>>>>
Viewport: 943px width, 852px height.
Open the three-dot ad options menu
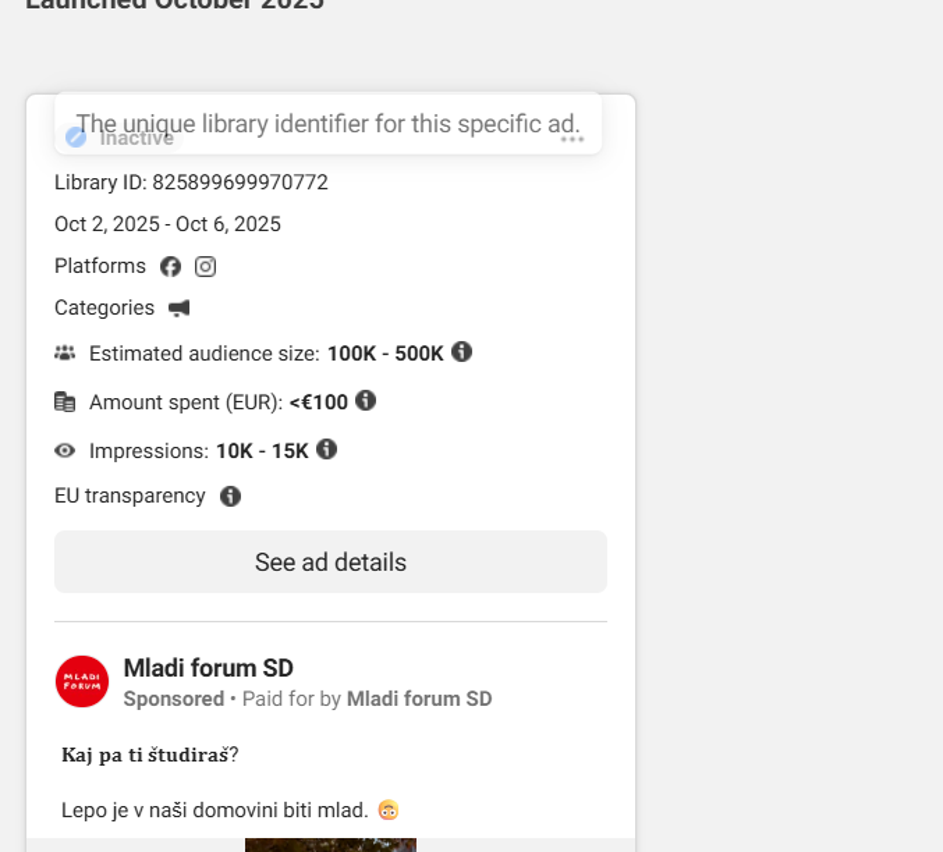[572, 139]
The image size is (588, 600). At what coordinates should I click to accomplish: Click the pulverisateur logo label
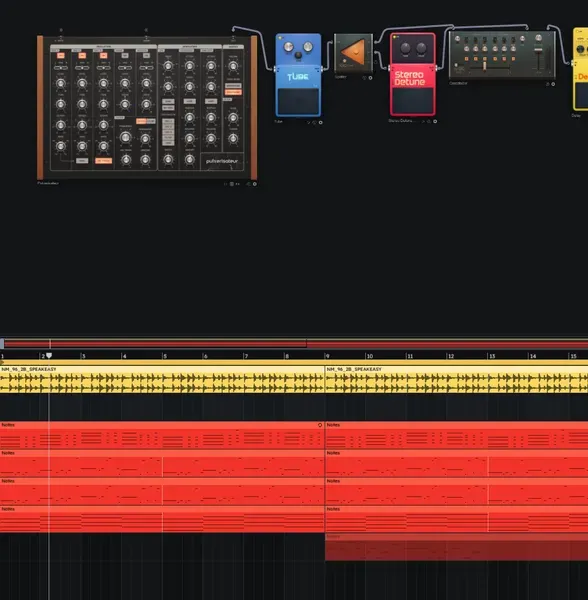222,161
<<<<
With the pictures set aside, repeat every entry above exactly.

Viewport: 943px width, 852px height.
Open the three-dot ad options menu
[572, 139]
The image size is (588, 600). At what coordinates should I click to accomplish: Click the pulverisateur logo label
222,161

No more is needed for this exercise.